You probably won’t need an accountant until your finances become complicated, but once they do, things like taxes become a much bigger headache. How do you reduce capital gains taxes? Should you have a Roth or Traditional IRA? What do you know about the alternative minimum tax? Are you planning to leave money to the next generation? Your financial planner will know a lot about these subjects; however, once your net worth moves beyond $200,000, it might be time to get the help of an accountant. And if you own a business, you definitely need one. (For more, see How to Find a Smart Accountant.)

Insurance Agent

Retirement is supposed to be about saving enough money, right? This is true, but protecting your wealth is equally important. That’s where insurance comes in. As you age, medical expenses tend to rise, so what kind of health insurance do you need? How do you keep from paying too much? How does Medicare fit into the mix?

How about life and long-term care insurance? There are many types of insurance in these two categories alone. And don’t forget about annuities. These are often seen as investment products though they actually fall into the insurance category.

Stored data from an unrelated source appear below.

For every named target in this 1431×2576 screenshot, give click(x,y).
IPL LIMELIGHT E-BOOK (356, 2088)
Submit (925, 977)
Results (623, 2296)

You can get the advice of an insurance agent, but be careful. Their compensation is often commission-based, so their primary goal is to sell you a policy. There are also fee-only insurance advisors who will help you evaluate your insurance needs and find the right policy. These advisors aren't paid by commission so their interests are aligned with yours. Fee-only insurance advisors are expensive – often $300 per hour or more – but they can save you far more than that by finding you the most appropriate policies for your needs. (For more, see What Your Life Insurance Agent Makes – on You.)

Estate Planning Attorney

Attorneys often enter the picture when you get into estate planning. While financial planners have basic knowledge of the topic, estate planning is highly complicated and most people will need the help of an attorney to get the job done right. Attorneys may plan for the disposition of the client’s estate, keeping the estate out of probate, planning for estate taxes, and providing creditor protection, to name a few tasks. (For more, see Do You Need an Estate Planning Lawyer?)

Your Team Has to Work Together

Let’s use a sports analogy. Think of yourself as the manager. It’s your job to put together a winning team, and it’s not just about their raw talent. You have to consider personalities. Do these individuals work well with others? Will they take direction even when it involves compromise? Are they OK not being the main person in charge?

As you assemble your team, try to find people who are like-minded in their plans for you, can work with other professionals and may even be around your age. You don’t want your team retiring before you do. The key person is probably your planner, whose role is rather like the coach who decides when to bring in the other players.

Ask About Referrals

Your financial planner should be the kind of person who recognizes when he or she is in over his/her head – and is professional enough to bring in other team members when it’s time. But you still have to vet them. If your financial planner recommends somebody, ask  if he or she is receiving a referral fee. Either way, if you receive a referral, evaluate at least three other people in the field just as you should do when you choose your initial planner in the first place.

The Bottom Line

As you accumulate wealth and find yourself buying properties, investing assets and thinking about leaving a legacy, a single financial planner won’t be enough. Bring in other team members as necessary and build a team that doesn’t work on commission whenever possible. If you end up with a great deal of wealth, private banking is another option to investigate as you look at options for retirement planning (see Which Are the Top 10 Private Banks?). Be sure to analyze the fees involved – and the amount of your time various options will take – and decide which choices make the most sense for your needs.